For services on 30 July 1985 when he went to the assistance of two women whose car had struck a concrete median wall, overturned and burst into flames on the Southern Motorway near Mount Wellington, Auckland. He directed two colleagues to play a fire extinguisher onto the burning car and with total disregard to his own safety proceeded to successfully rescue one of the trapped women. The second woman was rescued by other motorists. His initiative at the scene of the accident was responsible for saving the lives of the two women. (Sapper McAlley was himself killed in a motor vehicle accident on 2 June 1987.)

- Wayne Michael Hunt – traffic officer, Ministry of Transport, Tokoroa.

On 8 July 1986, Traffic Officer Hunt, while off duty, went to the assistance of an English family, touring New Zealand, whose campervan had a puncture on State Highway One near Tokoroa. While the tyre was being changed by Traffic Officer Hunt, the family's 7-year-old daughter, who had a hearing problem, wandered onto the highway and into the path of two heavy motor vehicles approaching from opposite directions. Prevented from running straight across the road by one of the oncoming trucks, Traffic Officer Hunt ran onto the road and grabbed the child, turned around and ran back to the campervan. The second truck passed perilously close to the campervan and Traffic Officer Hunt had to shield the child with his body as he clung to the wheel-arch of the van to avoid being blown over by the wind pressure created by the passing vehicle. Traffic Officer Hunt's prompt action saved the life of the child.

- Private Dean Harry Emerson – Royal New Zealand Infantry Regiment.

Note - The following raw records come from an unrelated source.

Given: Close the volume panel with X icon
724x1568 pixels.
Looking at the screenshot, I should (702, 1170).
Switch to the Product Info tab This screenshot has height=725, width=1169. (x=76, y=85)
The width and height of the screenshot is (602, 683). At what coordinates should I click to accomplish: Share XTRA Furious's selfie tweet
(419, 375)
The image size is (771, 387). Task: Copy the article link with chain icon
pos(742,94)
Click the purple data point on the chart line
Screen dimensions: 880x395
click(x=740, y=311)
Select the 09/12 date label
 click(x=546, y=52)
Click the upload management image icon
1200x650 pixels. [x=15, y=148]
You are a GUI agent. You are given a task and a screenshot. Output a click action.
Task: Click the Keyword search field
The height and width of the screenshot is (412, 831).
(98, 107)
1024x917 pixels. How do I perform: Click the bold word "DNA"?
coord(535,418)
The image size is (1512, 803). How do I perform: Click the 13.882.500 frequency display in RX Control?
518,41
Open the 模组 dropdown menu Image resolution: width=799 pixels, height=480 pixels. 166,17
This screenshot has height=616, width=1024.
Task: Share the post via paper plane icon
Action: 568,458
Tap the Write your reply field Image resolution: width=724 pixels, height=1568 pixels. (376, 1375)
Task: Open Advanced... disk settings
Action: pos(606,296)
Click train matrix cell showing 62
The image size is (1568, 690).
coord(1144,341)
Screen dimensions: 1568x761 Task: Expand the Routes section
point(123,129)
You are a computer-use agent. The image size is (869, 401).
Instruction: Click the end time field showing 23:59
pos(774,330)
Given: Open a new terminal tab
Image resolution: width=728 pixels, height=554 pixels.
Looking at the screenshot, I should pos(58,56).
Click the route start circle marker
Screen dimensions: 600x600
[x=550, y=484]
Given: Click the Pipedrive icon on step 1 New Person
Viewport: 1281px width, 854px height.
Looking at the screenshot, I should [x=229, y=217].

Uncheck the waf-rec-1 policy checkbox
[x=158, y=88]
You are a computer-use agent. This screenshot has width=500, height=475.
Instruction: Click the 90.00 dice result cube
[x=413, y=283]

On 13 July 1986, a group of soldiers from D Company 2/1 RNZIR were swimming off a reef opposite Rarotonga Airport in the Cook Islands. One of the soldiers was caught by a strong offshore current and large swells. Unable to swim to shore he soon became exhausted and was being carried further out to sea. Private Emerson, who was standing on the reef, realised the soldier's predicament and immediately swam out to assist him. He kept the soldier afloat and then, swimming against the current and swells for over 15 minutes, assisted him to safety of the shore.

==Queen's Commendation for Valuable Service in the Air==
- Derek Walter Lowe – of Murupara.

On 20 October 1984 Mr Lowe, a commercial pilot, while acting as a radio operator on a Cessna 206, intercepted a mayday call from the pilot of another aircraft which had gone into a spin while in cloud over the Taupō area. Mr Lowe slowly but authoritatively transmitted the spin recovery procedure to the pilot in distress, enabling the pilot to recover from the perilous situation and thereby saving the lives of the pilot and the two passengers.